(Source records)
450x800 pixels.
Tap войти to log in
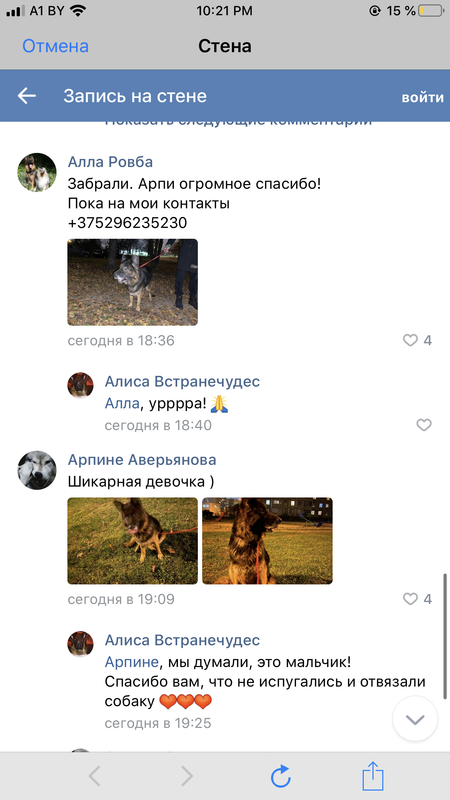(422, 97)
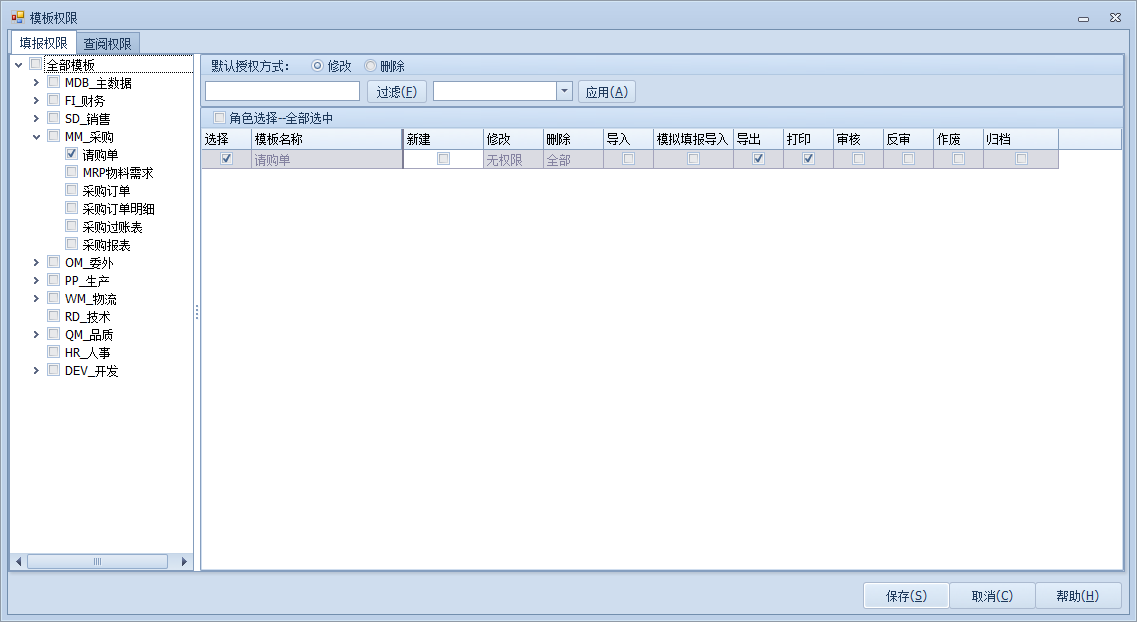The height and width of the screenshot is (622, 1137).
Task: Check the 新建 checkbox for 请购单 row
Action: click(443, 159)
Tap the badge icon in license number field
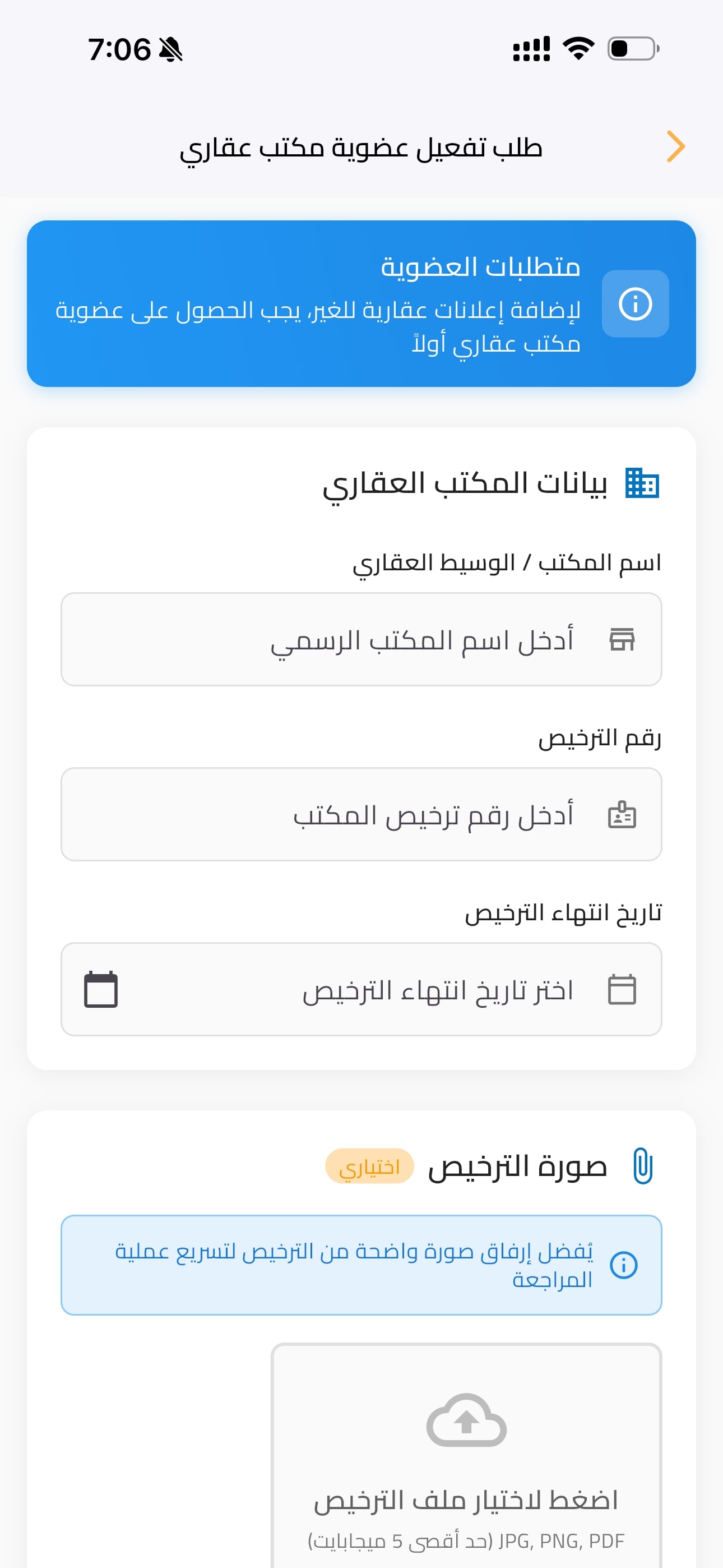 622,814
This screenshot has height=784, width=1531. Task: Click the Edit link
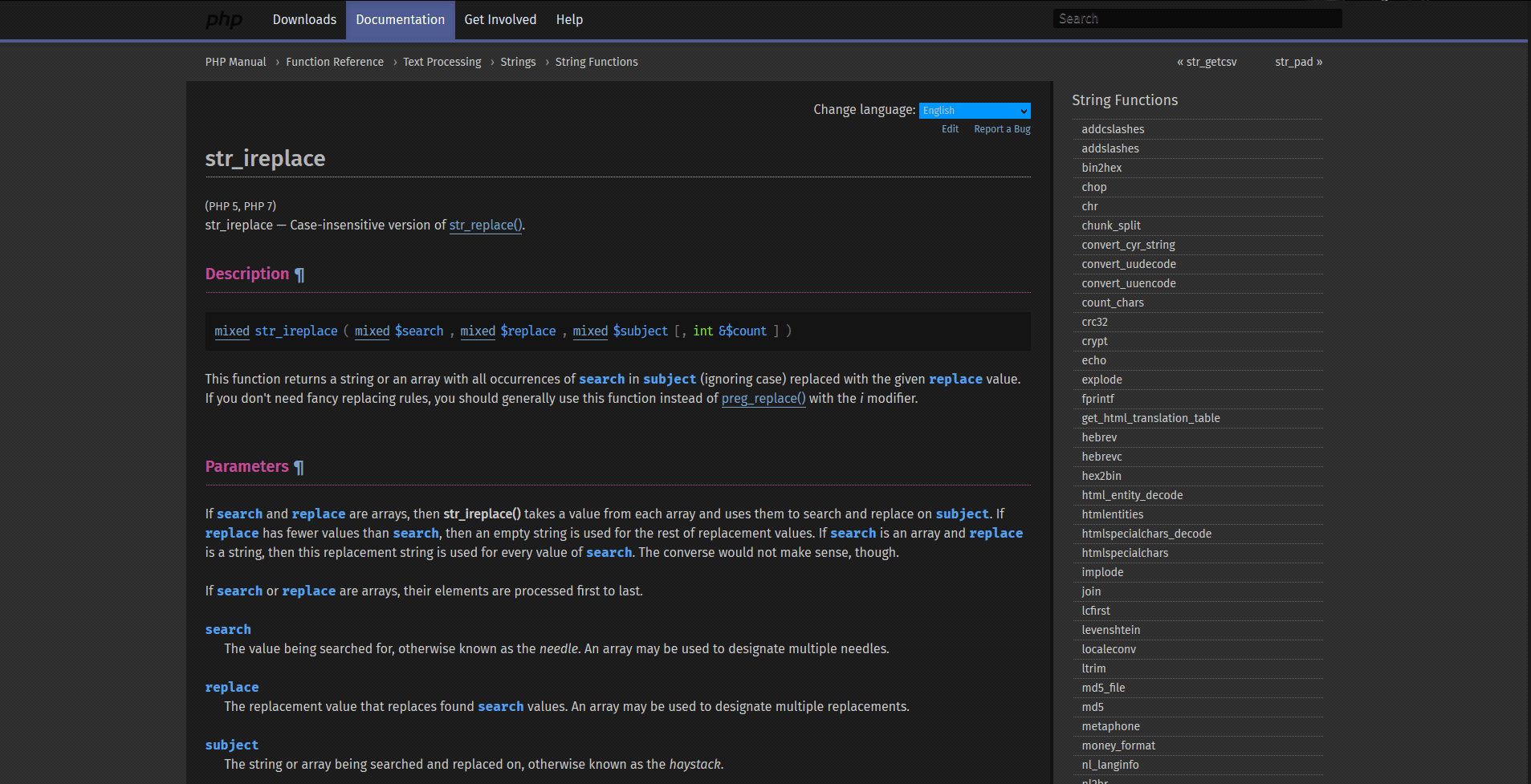[950, 129]
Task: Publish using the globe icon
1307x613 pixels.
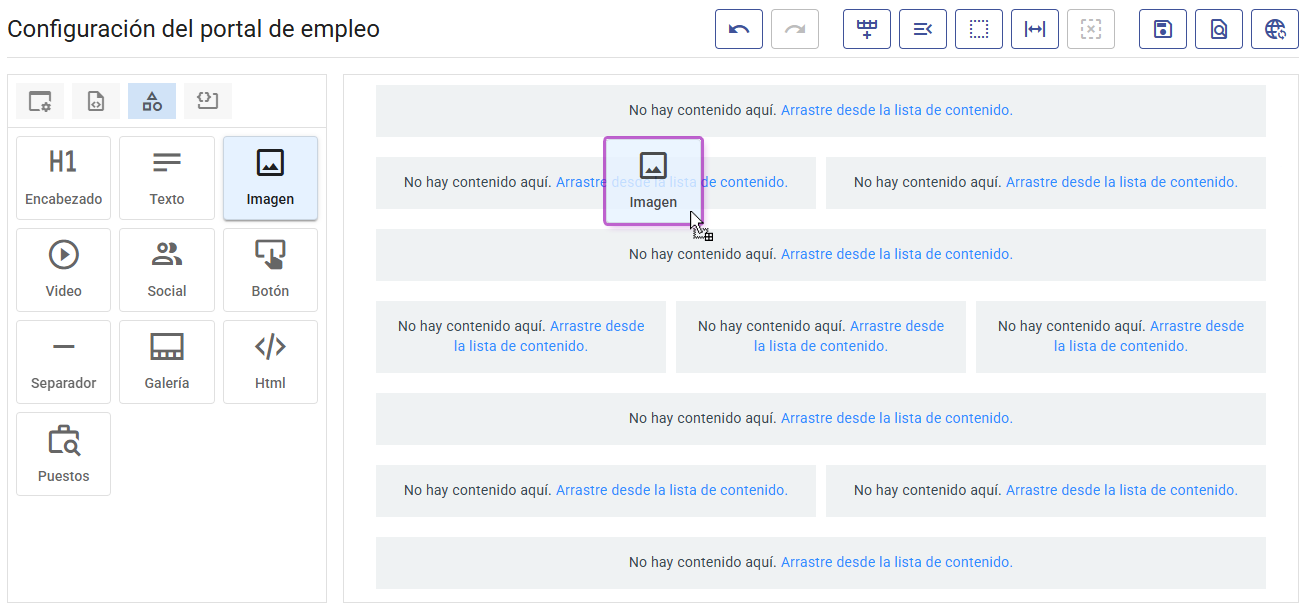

→ YOUR ASSIGNMENT
Leave the images behind and write out every entry exactly.

→ RESPONSE
450x800 pixels.
Tap войти to log in
(422, 97)
The height and width of the screenshot is (622, 1137).
Task: Check the 新建 checkbox for 请购单 row
Action: click(443, 159)
Tap the badge icon in license number field
 622,814
This screenshot has height=784, width=1531. Task: Click the Edit link
[950, 129]
Task: Publish using the globe icon
1307x613 pixels.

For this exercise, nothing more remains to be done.